Vanaf het moment dat F’dila is toegevoegd aan het personeel
neemt de onderlinge strijd een vlucht. Zij schakelt een tovenaar - een f'keh - in
om haar concurrenten te beheksen en zo haar doelen te bereiken. Een f'keh bezoeken
is voor een moslima natuurlijk niet geoorloofd. “Natuurlijk is het haram, maar
als je in nood zit… Nood breekt wet. En het gaat om je intenties, dat is waar
het leven om draait.”
De verwikkelingen nemen toe en leiden tot een climax, een
eindstrijd, waar ik niks over zal onthullen. In elk hoofdstuk is een van de
personages aan het woord. Je leest hoe Souad, F’dila, Layla en anderen hun
ambities proberen te verwezenlijken met vooral veel vuil spel. Hatim blijft een
leeg persoon, een schim, waar wel iedereen omheen draait.
De stijl van Bijjir is direct. Zij schrijft veel in dialoog
en mengt hier straattaal doorheen. Het verhaal speelt in Rotterdam en zij laat
dit goed merken. De opbouw van het boek is mooi, met wisselende perspectieven.
Het verhaal is hier en daar wat kinderachtig, maar dat is ook de manier van
praten van de hoofpersonen. Waarschijnlijk behoor ik niet helemaal tot de jonge
doelgroep voor wie ‘De meisjes van de kapsalon’ is geschreven.
Interessant is dat de jonge uitgeverij ‘Bubblegum
productions’ meer wil doen dan alleen boeken uitgeven. Bij de Kapsalon hoort
ook muziek en er schijnt een toneelstuk in de maak te zijn. We zullen dus
binnenkort meer horen van Najoua Bijjir.
2 opmerkingen:
Ik ben erg benieuwd!!! Ik ga dit boekje ook toevoegen aan mijn leeslijst.
Bedankt voor je recensie.
Graag gedaan; veel plezier met lezen!

-----

Opdrachtdoel: Neem uit de recensie van ‘De meisjes van de kapsalon’ letterlijk het stuk over van "De verwikkelingen nemen" tot en met "met wisselende perspectieven.".

Getoonde gegevens:
-----

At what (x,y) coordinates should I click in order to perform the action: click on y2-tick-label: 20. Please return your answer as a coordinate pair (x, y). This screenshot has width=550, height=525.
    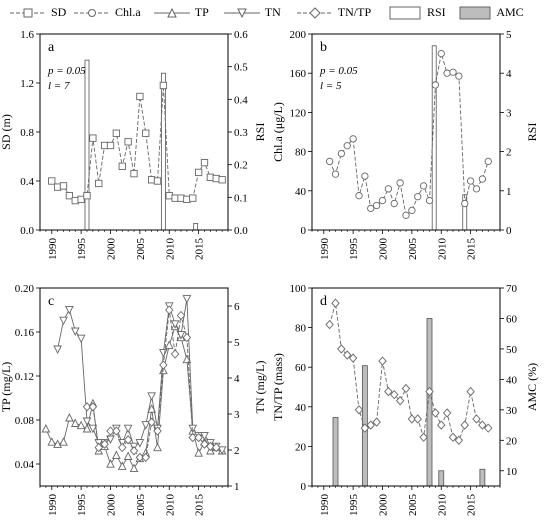
    Looking at the image, I should click on (512, 441).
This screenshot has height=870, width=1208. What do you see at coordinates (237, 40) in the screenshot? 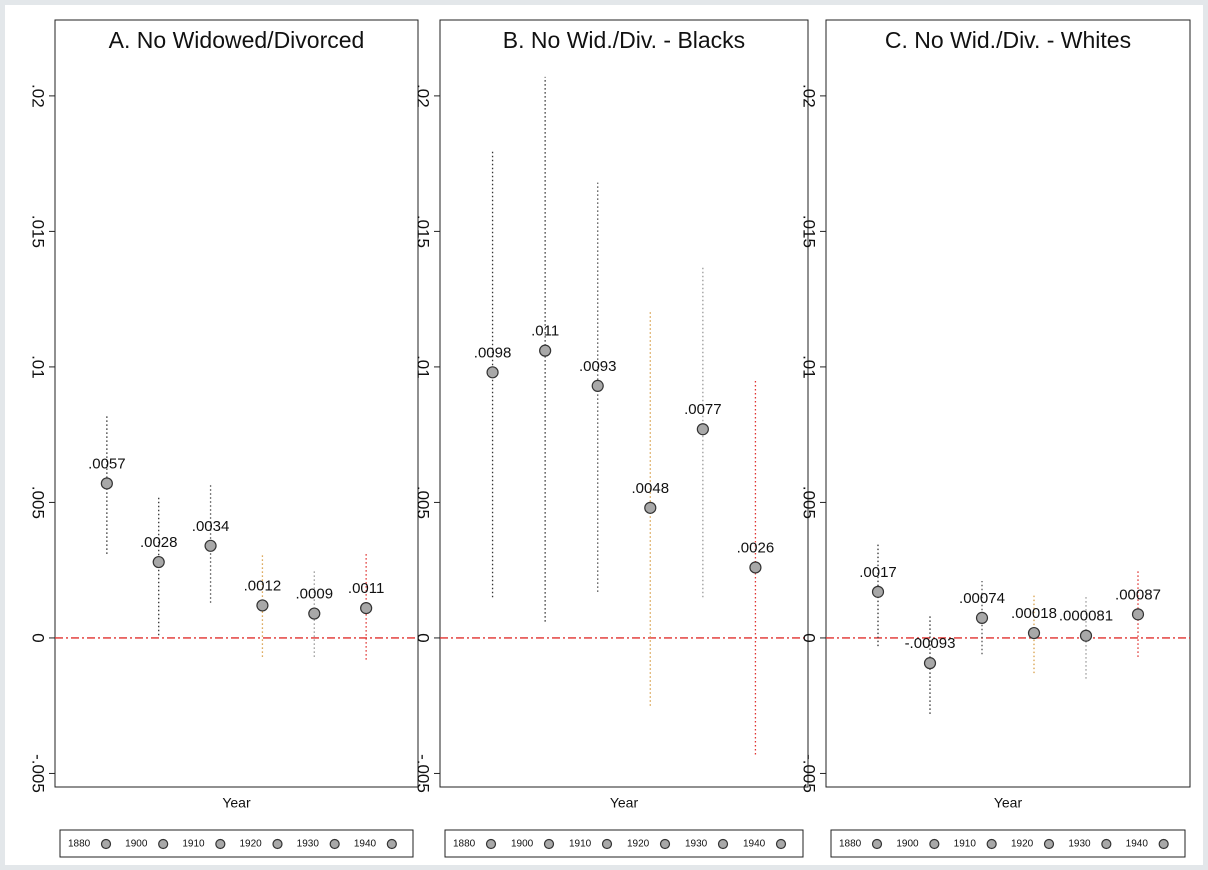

-----

Uitwerking:
De verwikkelingen nemen toe en leiden tot een climax, een
eindstrijd, waar ik niks over zal onthullen. In elk hoofdstuk is een van de
personages aan het woord. Je leest hoe Souad, F’dila, Layla en anderen hun
ambities proberen te verwezenlijken met vooral veel vuil spel. Hatim blijft een
leeg persoon, een schim, waar wel iedereen omheen draait.
De stijl van Bijjir is direct. Zij schrijft veel in dialoog
en mengt hier straattaal doorheen. Het verhaal speelt in Rotterdam en zij laat
dit goed merken. De opbouw van het boek is mooi, met wisselende perspectieven.